2

My current web project has the following characteristics:

  • A website which is basically a read-only archive of information. There are no interactive actions a visitor could do.
  • All pages (currently around 15k) of the website are pre-generated HTML files and graphics that are created on another machine.
  • The motivation behind this approach: since there is no dynamic processing and no database, the complexity of several web security aspects is much lower. Apart from that, the hope is to achieve good performance (or in other words, reduce runtime costs), since the whole website is a big single cache serving static files.

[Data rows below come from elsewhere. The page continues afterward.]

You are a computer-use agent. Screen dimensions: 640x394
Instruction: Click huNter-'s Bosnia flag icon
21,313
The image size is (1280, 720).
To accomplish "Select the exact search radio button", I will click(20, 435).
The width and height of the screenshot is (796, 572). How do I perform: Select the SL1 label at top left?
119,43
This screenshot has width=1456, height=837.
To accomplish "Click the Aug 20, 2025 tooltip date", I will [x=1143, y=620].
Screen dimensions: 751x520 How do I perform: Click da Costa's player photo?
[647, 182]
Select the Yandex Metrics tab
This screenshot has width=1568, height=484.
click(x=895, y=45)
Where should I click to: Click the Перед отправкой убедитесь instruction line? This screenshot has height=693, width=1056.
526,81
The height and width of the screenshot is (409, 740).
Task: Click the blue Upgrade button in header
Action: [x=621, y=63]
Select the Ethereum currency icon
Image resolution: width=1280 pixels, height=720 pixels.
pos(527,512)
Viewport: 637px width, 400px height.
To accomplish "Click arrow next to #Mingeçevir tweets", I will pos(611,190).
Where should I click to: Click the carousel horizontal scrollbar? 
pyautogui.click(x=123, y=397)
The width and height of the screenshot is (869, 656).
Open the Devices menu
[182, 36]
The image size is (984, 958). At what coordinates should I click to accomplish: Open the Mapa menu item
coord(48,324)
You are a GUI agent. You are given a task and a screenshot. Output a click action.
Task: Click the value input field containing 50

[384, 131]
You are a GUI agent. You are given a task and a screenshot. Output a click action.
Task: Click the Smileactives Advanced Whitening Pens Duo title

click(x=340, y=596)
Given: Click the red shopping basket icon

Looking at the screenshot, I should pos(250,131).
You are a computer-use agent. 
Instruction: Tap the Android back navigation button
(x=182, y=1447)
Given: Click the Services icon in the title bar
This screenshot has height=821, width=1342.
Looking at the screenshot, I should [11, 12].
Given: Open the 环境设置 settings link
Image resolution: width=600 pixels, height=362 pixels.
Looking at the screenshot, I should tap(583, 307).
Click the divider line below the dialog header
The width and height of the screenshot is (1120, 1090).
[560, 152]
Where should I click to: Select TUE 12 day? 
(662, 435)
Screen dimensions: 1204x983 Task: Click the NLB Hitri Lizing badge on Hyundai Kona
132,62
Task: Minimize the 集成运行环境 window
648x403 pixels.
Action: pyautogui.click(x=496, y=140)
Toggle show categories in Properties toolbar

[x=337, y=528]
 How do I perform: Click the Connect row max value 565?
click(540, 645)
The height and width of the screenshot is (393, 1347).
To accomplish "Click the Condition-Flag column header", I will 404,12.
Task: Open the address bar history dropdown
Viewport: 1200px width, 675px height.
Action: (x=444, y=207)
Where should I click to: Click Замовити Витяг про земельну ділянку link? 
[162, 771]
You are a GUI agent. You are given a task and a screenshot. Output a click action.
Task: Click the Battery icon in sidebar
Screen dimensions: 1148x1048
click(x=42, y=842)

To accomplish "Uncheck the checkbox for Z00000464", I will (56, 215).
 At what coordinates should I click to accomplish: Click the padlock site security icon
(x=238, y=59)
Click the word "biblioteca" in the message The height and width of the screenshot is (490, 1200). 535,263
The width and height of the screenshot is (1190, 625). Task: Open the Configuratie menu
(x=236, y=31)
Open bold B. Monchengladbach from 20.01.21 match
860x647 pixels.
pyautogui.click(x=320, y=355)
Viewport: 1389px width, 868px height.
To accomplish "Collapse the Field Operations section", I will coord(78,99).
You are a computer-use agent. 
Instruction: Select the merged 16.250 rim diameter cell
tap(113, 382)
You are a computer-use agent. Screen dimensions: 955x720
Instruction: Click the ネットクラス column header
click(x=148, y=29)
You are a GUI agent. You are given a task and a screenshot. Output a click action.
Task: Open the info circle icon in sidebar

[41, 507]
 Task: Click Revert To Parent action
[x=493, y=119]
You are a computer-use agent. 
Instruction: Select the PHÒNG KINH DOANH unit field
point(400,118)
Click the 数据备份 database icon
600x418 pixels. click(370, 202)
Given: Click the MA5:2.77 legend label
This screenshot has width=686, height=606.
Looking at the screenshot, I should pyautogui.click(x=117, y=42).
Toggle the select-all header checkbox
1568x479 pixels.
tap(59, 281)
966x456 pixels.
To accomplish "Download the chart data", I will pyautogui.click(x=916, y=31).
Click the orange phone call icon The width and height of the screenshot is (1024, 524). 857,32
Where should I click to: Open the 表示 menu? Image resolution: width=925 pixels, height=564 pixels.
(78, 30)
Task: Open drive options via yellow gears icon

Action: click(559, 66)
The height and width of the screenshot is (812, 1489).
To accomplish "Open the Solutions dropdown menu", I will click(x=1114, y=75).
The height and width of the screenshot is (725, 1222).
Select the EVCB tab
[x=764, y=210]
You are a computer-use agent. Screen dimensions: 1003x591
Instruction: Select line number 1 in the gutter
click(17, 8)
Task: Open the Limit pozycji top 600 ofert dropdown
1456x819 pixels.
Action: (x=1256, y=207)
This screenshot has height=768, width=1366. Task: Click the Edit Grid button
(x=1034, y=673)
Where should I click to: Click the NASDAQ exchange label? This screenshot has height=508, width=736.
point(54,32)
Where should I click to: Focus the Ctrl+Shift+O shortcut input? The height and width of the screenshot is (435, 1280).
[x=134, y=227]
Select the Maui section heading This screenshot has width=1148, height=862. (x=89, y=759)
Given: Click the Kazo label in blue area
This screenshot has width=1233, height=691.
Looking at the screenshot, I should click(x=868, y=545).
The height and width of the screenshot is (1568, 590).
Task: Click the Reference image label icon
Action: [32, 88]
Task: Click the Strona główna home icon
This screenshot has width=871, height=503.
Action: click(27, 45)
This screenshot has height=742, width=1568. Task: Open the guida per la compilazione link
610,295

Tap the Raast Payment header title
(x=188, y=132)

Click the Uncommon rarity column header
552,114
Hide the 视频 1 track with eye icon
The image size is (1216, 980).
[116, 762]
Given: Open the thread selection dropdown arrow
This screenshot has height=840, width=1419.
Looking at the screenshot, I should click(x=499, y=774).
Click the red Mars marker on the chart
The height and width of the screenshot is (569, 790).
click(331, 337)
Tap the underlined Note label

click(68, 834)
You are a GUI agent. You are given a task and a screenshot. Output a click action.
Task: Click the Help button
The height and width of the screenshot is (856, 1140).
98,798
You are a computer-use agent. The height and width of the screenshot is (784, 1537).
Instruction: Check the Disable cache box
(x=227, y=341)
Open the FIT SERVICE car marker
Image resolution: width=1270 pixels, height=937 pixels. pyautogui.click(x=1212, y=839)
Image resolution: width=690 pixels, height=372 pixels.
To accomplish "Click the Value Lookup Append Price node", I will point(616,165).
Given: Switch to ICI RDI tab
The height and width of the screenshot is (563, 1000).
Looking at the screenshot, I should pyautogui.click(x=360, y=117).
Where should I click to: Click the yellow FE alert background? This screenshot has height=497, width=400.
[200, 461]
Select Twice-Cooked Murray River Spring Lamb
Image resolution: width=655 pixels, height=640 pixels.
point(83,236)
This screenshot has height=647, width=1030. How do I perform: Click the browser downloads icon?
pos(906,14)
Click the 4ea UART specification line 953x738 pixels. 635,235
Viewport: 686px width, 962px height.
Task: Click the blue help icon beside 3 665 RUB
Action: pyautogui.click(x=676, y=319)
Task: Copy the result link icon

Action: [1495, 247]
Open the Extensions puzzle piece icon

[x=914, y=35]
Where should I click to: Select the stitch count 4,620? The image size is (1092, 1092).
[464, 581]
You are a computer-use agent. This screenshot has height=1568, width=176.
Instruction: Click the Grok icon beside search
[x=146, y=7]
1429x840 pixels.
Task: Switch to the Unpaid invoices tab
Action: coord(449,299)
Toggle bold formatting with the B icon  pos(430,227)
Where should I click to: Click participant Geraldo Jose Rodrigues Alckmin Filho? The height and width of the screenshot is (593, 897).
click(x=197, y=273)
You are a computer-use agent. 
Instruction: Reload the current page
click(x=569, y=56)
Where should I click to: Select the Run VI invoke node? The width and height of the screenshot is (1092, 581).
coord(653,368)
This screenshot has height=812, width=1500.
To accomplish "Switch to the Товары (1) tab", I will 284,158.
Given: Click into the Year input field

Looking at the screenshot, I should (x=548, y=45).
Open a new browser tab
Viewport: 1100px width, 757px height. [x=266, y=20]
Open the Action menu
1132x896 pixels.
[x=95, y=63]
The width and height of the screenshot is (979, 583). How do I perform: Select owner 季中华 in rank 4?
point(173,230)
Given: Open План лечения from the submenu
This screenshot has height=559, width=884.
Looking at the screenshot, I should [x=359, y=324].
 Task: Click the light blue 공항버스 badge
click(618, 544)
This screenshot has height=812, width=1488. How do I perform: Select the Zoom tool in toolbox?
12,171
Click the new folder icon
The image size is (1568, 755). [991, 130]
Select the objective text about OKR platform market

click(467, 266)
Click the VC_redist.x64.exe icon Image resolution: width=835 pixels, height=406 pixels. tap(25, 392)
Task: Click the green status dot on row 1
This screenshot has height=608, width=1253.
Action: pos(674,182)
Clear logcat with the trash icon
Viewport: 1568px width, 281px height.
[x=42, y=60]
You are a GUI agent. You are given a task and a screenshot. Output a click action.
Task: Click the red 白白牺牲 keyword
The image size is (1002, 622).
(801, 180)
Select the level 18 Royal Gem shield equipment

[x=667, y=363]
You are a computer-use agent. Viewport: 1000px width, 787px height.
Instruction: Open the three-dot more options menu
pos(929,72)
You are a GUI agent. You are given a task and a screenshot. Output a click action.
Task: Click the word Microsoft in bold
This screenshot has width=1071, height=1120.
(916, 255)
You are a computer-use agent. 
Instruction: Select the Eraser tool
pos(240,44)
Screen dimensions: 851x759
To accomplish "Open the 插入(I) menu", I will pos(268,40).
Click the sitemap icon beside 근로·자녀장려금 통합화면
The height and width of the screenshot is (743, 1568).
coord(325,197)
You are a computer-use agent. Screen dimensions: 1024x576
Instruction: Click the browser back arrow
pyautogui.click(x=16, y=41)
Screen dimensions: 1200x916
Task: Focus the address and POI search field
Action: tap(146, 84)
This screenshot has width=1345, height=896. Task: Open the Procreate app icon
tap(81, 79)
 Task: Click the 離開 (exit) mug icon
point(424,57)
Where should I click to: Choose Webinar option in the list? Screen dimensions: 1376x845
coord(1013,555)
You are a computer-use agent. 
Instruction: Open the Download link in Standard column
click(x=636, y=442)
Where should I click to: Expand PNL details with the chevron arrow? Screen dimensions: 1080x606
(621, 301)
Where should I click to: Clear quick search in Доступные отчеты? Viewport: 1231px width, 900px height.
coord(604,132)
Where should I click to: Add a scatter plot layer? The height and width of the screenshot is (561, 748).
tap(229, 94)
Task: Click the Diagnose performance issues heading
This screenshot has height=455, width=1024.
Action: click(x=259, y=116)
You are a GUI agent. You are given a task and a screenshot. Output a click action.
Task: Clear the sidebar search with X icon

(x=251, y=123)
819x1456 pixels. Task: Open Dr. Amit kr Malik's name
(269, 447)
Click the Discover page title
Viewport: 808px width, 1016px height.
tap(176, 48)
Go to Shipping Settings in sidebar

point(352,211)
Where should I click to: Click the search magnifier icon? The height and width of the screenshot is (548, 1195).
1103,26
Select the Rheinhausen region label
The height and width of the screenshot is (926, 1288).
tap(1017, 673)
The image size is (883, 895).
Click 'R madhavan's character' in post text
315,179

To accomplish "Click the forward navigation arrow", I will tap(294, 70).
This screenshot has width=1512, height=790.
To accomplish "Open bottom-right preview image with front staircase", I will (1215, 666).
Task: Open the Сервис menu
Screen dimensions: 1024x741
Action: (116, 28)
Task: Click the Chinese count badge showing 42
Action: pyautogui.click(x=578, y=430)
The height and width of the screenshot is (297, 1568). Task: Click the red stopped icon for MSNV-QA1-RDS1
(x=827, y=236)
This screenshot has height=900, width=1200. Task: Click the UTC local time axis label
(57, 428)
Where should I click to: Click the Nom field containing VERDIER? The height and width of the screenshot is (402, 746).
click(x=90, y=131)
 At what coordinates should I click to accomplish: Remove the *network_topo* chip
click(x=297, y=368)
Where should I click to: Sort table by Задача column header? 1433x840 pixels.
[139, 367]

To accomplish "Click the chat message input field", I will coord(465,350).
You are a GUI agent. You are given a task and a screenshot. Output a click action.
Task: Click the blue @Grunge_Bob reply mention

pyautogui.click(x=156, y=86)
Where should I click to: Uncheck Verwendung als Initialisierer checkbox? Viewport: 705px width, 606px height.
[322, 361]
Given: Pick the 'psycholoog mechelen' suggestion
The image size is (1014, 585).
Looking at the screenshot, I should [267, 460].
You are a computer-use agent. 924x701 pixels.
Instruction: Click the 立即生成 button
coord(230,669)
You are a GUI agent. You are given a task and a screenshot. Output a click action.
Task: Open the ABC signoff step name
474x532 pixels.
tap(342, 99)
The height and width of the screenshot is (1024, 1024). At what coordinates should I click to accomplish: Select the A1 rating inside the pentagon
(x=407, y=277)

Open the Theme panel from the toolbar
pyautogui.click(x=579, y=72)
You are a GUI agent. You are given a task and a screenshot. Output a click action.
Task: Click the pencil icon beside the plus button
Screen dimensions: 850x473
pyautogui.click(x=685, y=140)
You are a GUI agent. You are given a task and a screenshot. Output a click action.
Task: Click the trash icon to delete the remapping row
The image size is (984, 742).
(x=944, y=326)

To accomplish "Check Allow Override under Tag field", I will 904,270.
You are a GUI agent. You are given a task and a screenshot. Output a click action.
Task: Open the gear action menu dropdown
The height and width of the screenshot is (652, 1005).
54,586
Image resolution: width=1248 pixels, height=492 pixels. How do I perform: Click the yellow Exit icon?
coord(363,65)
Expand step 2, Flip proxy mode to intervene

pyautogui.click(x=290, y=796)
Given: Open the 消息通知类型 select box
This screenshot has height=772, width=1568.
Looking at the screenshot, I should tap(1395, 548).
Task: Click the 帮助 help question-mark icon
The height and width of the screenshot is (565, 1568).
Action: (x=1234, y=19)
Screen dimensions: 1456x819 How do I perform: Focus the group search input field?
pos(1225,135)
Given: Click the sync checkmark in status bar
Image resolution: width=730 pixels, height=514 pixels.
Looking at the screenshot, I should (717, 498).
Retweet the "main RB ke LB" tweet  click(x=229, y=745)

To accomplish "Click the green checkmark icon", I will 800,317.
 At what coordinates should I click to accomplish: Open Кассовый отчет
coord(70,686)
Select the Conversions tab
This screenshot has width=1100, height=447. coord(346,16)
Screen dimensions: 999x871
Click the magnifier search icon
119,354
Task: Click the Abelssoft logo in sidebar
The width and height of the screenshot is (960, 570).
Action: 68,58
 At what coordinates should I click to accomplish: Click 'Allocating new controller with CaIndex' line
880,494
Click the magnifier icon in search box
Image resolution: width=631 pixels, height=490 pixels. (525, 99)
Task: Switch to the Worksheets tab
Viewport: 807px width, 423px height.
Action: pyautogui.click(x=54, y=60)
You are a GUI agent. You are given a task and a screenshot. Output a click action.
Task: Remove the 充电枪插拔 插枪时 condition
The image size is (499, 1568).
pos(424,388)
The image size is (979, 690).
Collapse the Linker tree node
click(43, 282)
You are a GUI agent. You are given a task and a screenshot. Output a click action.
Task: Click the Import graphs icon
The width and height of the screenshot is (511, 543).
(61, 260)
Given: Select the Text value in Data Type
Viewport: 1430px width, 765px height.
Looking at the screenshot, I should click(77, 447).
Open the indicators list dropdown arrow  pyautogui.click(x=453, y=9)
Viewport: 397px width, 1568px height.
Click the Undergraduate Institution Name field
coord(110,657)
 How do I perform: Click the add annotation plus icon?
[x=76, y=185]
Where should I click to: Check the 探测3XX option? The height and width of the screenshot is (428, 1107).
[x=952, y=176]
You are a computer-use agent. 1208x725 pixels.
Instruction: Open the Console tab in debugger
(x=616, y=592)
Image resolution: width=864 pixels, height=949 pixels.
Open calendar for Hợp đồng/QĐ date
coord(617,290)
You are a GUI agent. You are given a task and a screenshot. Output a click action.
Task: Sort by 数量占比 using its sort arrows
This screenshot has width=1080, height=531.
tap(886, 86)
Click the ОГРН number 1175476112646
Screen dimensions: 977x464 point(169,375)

However, I underestimated the performance impact of keeping a large amount of files in a small amount of directories. Currently, the URLs of the website are mapped directly to the pre-generated directory structure on the file system. E.g. the address domain.com/categoryA/... maps to the directory webroot/pages/categoryA/... which contains a large amount of HTML pages, and the reading of files becomes slower and slower with every additional file that is added to that directory.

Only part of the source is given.